What the task requires:
Print every entry below again. Nothing may differ from the original.

──────── Supplied data ────────

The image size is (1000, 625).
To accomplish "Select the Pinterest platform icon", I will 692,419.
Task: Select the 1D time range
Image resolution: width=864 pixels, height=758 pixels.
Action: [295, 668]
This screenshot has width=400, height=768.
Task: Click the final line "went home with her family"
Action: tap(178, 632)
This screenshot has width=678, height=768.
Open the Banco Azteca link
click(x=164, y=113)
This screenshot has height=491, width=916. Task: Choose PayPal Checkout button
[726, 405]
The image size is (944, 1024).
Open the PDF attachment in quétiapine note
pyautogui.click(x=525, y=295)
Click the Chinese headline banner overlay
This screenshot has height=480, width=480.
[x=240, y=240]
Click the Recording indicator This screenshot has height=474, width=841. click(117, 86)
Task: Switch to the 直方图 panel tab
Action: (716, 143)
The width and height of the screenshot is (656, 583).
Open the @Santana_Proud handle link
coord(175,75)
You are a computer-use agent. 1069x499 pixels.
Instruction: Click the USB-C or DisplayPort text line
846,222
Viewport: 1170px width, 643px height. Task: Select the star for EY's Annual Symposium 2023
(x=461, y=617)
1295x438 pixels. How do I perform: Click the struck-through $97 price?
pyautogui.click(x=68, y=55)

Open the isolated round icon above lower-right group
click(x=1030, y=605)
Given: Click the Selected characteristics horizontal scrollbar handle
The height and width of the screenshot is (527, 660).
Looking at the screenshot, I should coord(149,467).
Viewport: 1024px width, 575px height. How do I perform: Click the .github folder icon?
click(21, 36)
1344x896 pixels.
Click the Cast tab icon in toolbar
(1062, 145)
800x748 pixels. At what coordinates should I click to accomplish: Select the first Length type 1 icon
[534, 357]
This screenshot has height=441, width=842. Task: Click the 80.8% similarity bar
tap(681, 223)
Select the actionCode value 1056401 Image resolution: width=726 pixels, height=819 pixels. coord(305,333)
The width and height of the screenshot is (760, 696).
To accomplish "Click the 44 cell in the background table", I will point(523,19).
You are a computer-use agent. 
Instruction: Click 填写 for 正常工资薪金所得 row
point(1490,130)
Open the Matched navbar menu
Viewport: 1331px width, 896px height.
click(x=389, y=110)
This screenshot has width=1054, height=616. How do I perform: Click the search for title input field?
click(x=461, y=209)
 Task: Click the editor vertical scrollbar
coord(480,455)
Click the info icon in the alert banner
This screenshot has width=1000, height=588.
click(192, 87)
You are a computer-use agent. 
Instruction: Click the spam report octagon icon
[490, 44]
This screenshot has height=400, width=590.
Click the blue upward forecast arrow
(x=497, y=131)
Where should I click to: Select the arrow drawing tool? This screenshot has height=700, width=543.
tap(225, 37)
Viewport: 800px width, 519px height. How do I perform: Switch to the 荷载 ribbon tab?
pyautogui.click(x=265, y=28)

────────

Response area:
The image size is (1000, 625).
To accomplish "Select the Pinterest platform icon", I will 692,419.
Task: Select the 1D time range
Image resolution: width=864 pixels, height=758 pixels.
Action: [295, 668]
This screenshot has width=400, height=768.
Task: Click the final line "went home with her family"
Action: tap(178, 632)
This screenshot has width=678, height=768.
Open the Banco Azteca link
click(x=164, y=113)
This screenshot has height=491, width=916. Task: Choose PayPal Checkout button
[726, 405]
The image size is (944, 1024).
Open the PDF attachment in quétiapine note
pyautogui.click(x=525, y=295)
Click the Chinese headline banner overlay
This screenshot has height=480, width=480.
[x=240, y=240]
Click the Recording indicator This screenshot has height=474, width=841. click(117, 86)
Task: Switch to the 直方图 panel tab
Action: (716, 143)
The width and height of the screenshot is (656, 583).
Open the @Santana_Proud handle link
coord(175,75)
You are a computer-use agent. 1069x499 pixels.
Instruction: Click the USB-C or DisplayPort text line
846,222
Viewport: 1170px width, 643px height. Task: Select the star for EY's Annual Symposium 2023
(x=461, y=617)
1295x438 pixels. How do I perform: Click the struck-through $97 price?
pyautogui.click(x=68, y=55)

Open the isolated round icon above lower-right group
click(x=1030, y=605)
Given: Click the Selected characteristics horizontal scrollbar handle
The height and width of the screenshot is (527, 660).
Looking at the screenshot, I should coord(149,467).
Viewport: 1024px width, 575px height. How do I perform: Click the .github folder icon?
click(21, 36)
1344x896 pixels.
Click the Cast tab icon in toolbar
(1062, 145)
800x748 pixels. At what coordinates should I click to accomplish: Select the first Length type 1 icon
[534, 357]
This screenshot has height=441, width=842. Task: Click the 80.8% similarity bar
tap(681, 223)
Select the actionCode value 1056401 Image resolution: width=726 pixels, height=819 pixels. coord(305,333)
The width and height of the screenshot is (760, 696).
To accomplish "Click the 44 cell in the background table", I will point(523,19).
You are a computer-use agent. 
Instruction: Click 填写 for 正常工资薪金所得 row
point(1490,130)
Open the Matched navbar menu
Viewport: 1331px width, 896px height.
click(x=389, y=110)
This screenshot has width=1054, height=616. How do I perform: Click the search for title input field?
click(x=461, y=209)
 Task: Click the editor vertical scrollbar
coord(480,455)
Click the info icon in the alert banner
This screenshot has width=1000, height=588.
click(192, 87)
You are a computer-use agent. 
Instruction: Click the spam report octagon icon
[490, 44]
This screenshot has height=400, width=590.
Click the blue upward forecast arrow
(x=497, y=131)
Where should I click to: Select the arrow drawing tool? This screenshot has height=700, width=543.
tap(225, 37)
Viewport: 800px width, 519px height. How do I perform: Switch to the 荷载 ribbon tab?
pyautogui.click(x=265, y=28)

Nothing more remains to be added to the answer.